Documents obtained through a public records request show UTD generated $71,619,671 in tuition and mandatory fees from international students in Fall 2024 and $55,437,371 in Fall 2025, a combined total that tops $127 million. Over the same period, international enrollment fell from 5,603 students in Fall 2024 to 4,298 in Fall 2025, a decline of about 1,305 students, according to The Dallas Express.

Foreign students are paying far more at the sticker price. UT Dallas lists 2025–26 tuition and fees at $14,644 for Texas residents and $40,164 for nonresidents, which helps explain how per-student revenue can stay hefty even as the headcount slips, according to UT Dallas. Most of the international students are graduate students, who typically pay higher per-credit rates along with additional mandatory fees.

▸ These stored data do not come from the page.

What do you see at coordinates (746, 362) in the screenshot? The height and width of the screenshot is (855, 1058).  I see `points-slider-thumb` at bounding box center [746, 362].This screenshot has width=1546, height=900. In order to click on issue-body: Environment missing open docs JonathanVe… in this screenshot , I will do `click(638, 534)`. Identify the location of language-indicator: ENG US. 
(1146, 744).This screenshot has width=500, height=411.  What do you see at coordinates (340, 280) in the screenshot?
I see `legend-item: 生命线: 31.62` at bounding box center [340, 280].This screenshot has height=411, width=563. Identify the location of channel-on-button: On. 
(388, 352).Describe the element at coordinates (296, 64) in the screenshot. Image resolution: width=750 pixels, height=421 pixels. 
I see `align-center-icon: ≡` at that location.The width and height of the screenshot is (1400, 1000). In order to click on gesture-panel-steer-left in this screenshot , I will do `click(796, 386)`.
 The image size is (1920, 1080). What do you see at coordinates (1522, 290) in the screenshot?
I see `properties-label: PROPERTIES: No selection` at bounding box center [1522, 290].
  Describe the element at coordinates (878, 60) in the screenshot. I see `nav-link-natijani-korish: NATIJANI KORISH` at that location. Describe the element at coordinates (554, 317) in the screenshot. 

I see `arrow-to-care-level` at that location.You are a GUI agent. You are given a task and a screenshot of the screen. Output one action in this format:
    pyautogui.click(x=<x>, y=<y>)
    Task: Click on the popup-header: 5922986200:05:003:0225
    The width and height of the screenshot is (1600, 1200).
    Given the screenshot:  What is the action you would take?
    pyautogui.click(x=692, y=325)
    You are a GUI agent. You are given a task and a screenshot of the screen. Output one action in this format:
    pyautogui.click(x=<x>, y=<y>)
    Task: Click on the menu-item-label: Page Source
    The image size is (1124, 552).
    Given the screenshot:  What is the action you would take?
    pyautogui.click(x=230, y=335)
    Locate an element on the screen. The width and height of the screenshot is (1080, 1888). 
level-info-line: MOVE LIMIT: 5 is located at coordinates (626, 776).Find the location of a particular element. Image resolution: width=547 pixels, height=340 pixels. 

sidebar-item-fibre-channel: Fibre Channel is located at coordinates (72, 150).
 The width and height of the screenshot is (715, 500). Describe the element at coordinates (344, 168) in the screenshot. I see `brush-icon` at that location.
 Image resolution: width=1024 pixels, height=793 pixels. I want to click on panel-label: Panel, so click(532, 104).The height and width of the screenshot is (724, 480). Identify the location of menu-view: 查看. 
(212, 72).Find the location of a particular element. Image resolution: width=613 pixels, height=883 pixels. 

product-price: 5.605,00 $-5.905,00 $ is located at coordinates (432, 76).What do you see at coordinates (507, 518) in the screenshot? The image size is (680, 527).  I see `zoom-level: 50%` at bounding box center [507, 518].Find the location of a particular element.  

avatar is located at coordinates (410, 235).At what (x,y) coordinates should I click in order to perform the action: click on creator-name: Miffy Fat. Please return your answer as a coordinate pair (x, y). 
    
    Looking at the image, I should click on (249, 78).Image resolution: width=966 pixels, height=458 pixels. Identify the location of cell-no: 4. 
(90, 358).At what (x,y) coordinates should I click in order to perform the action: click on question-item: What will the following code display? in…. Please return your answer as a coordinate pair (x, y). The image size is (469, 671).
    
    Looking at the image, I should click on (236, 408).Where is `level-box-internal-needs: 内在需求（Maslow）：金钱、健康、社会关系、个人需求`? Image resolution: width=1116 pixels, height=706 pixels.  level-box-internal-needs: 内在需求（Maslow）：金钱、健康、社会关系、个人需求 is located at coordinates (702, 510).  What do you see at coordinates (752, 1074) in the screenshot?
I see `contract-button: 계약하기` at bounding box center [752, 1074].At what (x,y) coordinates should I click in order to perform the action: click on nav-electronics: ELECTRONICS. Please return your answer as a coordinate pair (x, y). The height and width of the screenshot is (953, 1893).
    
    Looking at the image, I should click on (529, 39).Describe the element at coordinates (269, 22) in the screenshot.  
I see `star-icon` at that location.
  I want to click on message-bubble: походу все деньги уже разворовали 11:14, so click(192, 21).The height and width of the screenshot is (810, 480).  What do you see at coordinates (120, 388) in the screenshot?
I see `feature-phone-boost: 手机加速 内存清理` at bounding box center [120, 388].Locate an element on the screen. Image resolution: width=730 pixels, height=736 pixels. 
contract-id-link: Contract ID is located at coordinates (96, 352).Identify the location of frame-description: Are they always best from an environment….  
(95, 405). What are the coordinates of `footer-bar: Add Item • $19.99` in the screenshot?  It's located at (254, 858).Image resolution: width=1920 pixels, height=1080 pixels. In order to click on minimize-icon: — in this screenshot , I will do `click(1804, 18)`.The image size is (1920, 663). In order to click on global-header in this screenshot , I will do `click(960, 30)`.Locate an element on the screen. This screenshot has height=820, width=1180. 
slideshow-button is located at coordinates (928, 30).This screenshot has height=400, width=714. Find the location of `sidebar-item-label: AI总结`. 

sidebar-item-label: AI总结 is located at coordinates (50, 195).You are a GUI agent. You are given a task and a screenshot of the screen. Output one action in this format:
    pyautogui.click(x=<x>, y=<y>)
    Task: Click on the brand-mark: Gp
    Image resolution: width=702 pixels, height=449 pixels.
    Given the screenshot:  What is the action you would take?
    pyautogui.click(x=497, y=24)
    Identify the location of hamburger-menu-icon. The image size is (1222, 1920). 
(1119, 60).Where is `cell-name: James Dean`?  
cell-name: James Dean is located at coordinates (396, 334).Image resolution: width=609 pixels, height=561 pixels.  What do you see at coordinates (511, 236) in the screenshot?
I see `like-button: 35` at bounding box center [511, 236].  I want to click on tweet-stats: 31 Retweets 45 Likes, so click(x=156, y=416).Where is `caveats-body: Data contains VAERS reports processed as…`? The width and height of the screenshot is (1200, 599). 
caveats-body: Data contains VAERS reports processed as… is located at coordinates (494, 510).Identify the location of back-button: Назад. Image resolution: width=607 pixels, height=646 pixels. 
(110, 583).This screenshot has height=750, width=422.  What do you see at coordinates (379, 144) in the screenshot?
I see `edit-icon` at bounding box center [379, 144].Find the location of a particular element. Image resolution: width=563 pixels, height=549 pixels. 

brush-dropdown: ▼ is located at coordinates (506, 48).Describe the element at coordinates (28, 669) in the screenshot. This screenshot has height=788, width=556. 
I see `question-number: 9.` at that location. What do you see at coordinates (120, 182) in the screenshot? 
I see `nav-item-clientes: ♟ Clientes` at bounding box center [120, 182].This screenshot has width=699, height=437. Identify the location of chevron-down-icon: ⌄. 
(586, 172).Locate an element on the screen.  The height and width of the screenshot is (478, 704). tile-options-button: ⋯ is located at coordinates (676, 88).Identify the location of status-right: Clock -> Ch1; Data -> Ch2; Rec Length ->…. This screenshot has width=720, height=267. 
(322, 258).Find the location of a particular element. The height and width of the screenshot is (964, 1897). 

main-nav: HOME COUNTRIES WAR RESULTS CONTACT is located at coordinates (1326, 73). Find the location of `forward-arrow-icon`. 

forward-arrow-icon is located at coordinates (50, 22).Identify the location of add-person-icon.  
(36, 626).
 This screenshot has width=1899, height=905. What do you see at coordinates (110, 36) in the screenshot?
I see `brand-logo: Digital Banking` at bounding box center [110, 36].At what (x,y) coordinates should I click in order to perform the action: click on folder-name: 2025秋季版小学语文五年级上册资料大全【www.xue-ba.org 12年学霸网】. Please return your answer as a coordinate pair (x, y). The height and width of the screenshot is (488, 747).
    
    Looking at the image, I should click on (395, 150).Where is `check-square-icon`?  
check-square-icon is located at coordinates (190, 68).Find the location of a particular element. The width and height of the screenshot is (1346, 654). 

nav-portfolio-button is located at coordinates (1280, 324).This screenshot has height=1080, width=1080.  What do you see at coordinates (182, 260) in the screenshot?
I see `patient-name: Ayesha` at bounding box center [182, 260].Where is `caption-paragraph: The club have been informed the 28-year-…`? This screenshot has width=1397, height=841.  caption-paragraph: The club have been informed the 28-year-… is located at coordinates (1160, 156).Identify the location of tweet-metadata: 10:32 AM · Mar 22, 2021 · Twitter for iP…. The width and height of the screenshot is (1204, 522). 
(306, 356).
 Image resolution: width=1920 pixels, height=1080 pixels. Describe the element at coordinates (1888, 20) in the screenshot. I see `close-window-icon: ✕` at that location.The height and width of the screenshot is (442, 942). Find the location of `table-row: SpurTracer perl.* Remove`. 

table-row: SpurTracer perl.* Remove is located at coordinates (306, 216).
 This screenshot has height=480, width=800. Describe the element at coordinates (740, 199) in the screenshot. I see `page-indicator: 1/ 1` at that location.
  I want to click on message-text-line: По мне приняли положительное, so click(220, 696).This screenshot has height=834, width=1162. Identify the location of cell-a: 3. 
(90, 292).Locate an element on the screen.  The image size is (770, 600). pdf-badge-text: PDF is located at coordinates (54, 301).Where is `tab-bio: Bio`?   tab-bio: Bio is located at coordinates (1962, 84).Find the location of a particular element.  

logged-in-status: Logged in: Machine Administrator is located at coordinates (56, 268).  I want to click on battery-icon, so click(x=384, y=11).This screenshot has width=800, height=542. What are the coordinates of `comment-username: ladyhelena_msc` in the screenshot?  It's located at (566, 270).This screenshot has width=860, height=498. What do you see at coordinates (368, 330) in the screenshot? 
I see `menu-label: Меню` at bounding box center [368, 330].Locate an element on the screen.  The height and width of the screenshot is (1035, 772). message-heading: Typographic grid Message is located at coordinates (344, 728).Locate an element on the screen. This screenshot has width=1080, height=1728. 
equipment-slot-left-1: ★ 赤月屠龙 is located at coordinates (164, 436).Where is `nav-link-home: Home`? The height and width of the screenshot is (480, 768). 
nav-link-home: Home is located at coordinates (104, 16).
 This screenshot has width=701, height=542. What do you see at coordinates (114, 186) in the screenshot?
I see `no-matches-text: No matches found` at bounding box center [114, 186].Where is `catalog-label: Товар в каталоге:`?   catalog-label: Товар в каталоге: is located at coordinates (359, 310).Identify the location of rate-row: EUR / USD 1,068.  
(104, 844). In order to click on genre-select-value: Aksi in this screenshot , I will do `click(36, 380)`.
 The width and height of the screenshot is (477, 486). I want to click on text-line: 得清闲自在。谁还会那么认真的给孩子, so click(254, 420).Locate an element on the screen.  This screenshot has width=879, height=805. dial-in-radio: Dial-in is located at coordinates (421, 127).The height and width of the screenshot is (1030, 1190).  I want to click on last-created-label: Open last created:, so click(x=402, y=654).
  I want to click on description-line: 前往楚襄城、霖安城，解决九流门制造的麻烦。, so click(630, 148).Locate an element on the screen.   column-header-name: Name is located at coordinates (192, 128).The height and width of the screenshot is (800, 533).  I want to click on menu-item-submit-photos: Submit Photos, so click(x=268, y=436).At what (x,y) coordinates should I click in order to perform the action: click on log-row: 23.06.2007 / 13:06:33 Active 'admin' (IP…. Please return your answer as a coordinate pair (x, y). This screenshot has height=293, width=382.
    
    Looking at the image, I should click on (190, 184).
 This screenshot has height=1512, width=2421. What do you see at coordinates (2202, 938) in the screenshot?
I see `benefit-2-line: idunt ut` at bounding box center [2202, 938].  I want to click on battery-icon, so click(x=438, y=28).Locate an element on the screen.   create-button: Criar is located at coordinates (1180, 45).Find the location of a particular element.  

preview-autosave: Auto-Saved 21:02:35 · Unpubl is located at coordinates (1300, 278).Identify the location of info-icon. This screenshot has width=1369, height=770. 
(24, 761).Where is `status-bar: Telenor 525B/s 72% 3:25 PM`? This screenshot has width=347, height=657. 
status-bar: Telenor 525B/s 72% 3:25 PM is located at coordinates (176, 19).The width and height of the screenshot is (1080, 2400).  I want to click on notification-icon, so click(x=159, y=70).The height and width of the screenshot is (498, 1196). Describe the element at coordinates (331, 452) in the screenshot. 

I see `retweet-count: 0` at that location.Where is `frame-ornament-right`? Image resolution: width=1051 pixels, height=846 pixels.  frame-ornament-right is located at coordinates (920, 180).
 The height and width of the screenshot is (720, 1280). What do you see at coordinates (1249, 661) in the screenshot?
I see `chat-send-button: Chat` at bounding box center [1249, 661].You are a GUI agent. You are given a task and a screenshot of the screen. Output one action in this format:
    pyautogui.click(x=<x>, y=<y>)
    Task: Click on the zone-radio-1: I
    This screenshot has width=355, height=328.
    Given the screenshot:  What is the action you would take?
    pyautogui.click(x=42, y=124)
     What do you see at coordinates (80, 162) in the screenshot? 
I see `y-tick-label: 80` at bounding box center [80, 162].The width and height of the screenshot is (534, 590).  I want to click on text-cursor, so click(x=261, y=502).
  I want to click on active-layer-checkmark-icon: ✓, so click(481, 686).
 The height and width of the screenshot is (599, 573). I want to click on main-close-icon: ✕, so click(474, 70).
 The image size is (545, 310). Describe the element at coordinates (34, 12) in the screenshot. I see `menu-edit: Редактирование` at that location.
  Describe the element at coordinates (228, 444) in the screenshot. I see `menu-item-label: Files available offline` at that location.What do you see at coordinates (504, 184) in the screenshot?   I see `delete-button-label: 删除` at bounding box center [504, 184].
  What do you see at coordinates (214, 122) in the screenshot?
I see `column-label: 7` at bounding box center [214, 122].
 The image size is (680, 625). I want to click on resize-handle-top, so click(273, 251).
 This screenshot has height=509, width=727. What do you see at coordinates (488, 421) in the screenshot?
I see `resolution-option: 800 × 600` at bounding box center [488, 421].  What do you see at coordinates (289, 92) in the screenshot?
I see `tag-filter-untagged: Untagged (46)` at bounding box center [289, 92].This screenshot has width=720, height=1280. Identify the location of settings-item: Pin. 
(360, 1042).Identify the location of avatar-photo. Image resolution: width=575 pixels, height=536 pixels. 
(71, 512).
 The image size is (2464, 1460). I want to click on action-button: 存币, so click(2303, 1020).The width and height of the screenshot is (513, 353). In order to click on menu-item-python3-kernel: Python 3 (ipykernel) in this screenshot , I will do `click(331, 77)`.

The university also reported sizable institutional aid going to international students: $28,138,241 in Fall 2024 and $26,684,238 in Fall 2025, covering grants, scholarships, athletics awards, exemptions and waivers. Indian nationals received more than $20 million combined across the two semesters and remained the largest national cohort despite a drop in their overall numbers, according to documents reproduced by The Dallas Express.

National Rebound, Local Slide

Nationally, international enrollment has largely bounced back. The Institute of International Education’s Open Doors report counted more than 1.1 million international students in the United States in 2023–24, with India now the top sending country. UTD’s decline cuts against that broader rebound and underscores how individual campus results can diverge, depending on factors like program mix, reliance on certain countries, and the details of tuition waivers and discounts.

Policy Headwinds And Budget Jitters

Local coverage has tracked how visa decisions and shifting federal policies have complicated recruiting and keeping international students on Texas campuses, a backdrop that sharpens scrutiny when tuition totals from abroad get this large, according to reporting by The Dallas Morning News. When a university leans heavily on higher-paying graduate students from a handful of countries, sudden changes in policy or global demand can quickly create both budget and reputational risk.

For trustees, lawmakers and campus advocates, the new figures underline a straightforward reality: headline revenue from foreign students can conceal fast-moving shifts in enrollment and institutional exposure. University leaders are likely to face pressure to spell out how financial aid, recruiting strategy and backup plans fit together, and how much net benefit those international tuition dollars actually deliver once everything is counted.